In January – February 2017 the journals of the American leftist organization Solidarity (Solidarity and Against the Current) published a stimulating article by Sam Friedman entitled ‘Creating a Socialism that Meets Needs’. The author considers how production decisions might be made in a socialist society. Here I summarize and comment on his argument.

Does complexity rule out meaningful democracy?

When socialists speak of democracy we mean something very different from the concept the mainstream media provides. Instead of giving you permission to vote for some toff or careerist to serve and define your political interests (improbably) for five years we insist that any meaning democracy must entail the involvement of the community at every level in political/economic decision making.

When confronted by this definition of democracy our rulers and their media are incredulous and produce a torrent of reasons why this is impractical at best and political madness at worst. Most of the objections are ideological and do not deserve any serious consideration but there is one that has to be discussed: Does our technological culture depend almost entirely on the expertise of a minority of specialists whose knowledge cannot be easily understood by the ‘layman’ and is therefore inaccessible to democratic debate and decision? Are these ‘technocrats’ the only ones with the talent and ability to make decisions concerning, for instance, scientific research and technological application?

If socialism had to be summed up in a single phrase we could say that it was conscious social control of all aspects of life, including the production and distribution of wealth. This is why Marx once spoke of real history only beginning with socialism, by which he meant that humans had until then been the victims of natural scarcity (low productivity imposing hard labour and material shortage on the bulk of the population) and. under capitalism, of blind economic forces beyond their control; pre-history would end with the end of capitalism as the establishment of socialism would precisely put social life under conscious human control; in socialism the human race would be carrying out their own desires and decisions.
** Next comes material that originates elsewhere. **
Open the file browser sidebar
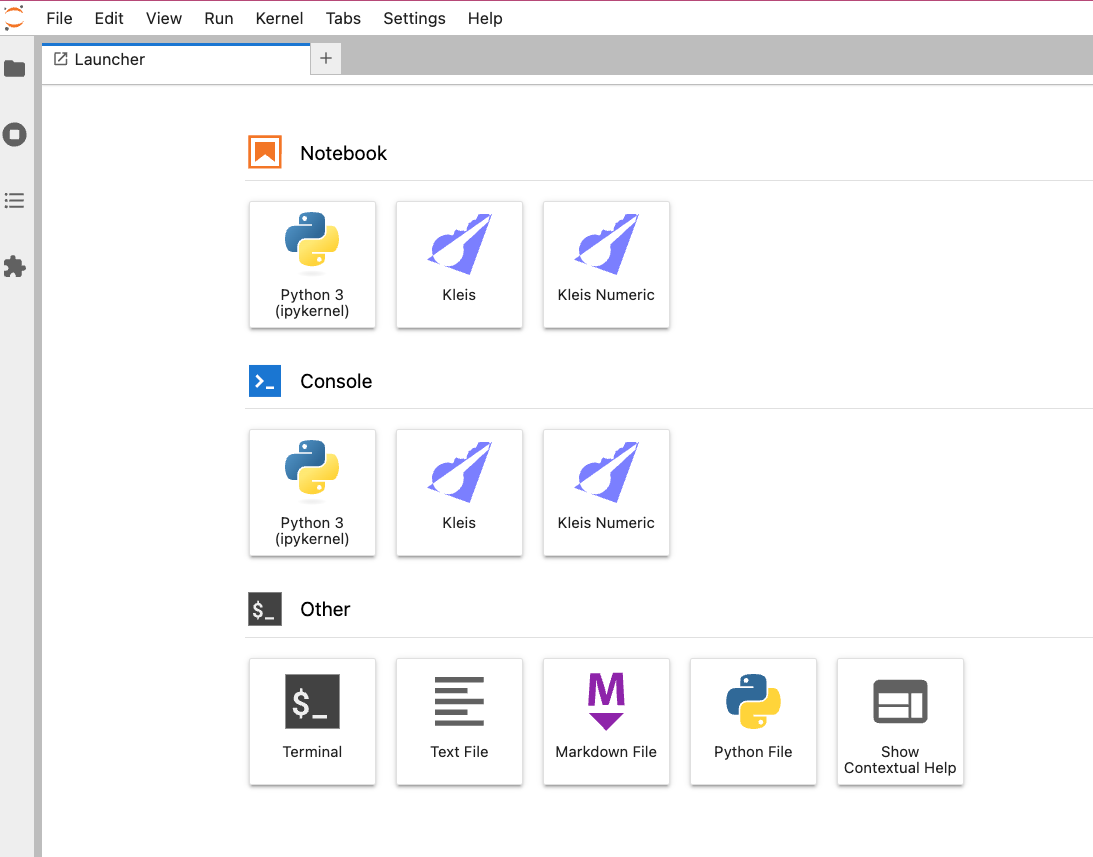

What will give humans this freedom in socialism is the fact that all the Earth's resources, including the means for producing wealth, will have become the common heritage of the whole of humanity. Actually, this is just another way of saying that the world will belong to nobody: there will be neither property nor territorial rights over any part of the globe. Humanity will therefore be free to organise its social life in accordance with its wishes. To do this—to decide on and carry out its wishes—humanity will have to organize itself, inevitably democratically, since if decision-making were left to a permanent minority they would constitute a new owning class.

In the World Socialist Movement, we are accustomed to saying that socialism will be a society of free access.However, one obvious but rarely clarified question is: free access to what? Even if everything produced is made freely available to people, how will the range of goods and services to be supplied be determined?

One answer might be: if producing a thing is technically possible and if someone somewhere wants it, then it will be supplied. But most people might feel that a single individual should not have so much leverage over others work. A rule might be established that a new product will be supplied once a certain number of people have registered a request for it. The number of requests required could vary, depending (say) on the difficulties involved in providing the new product, but also on how essential it was to those asking for it. Thus, specialised medications and prosthetics would surely be prepared even for very small numbers of people suffering from rare conditions  something that capitalist firms are reluctant to do because it is unlikely to yield a profit.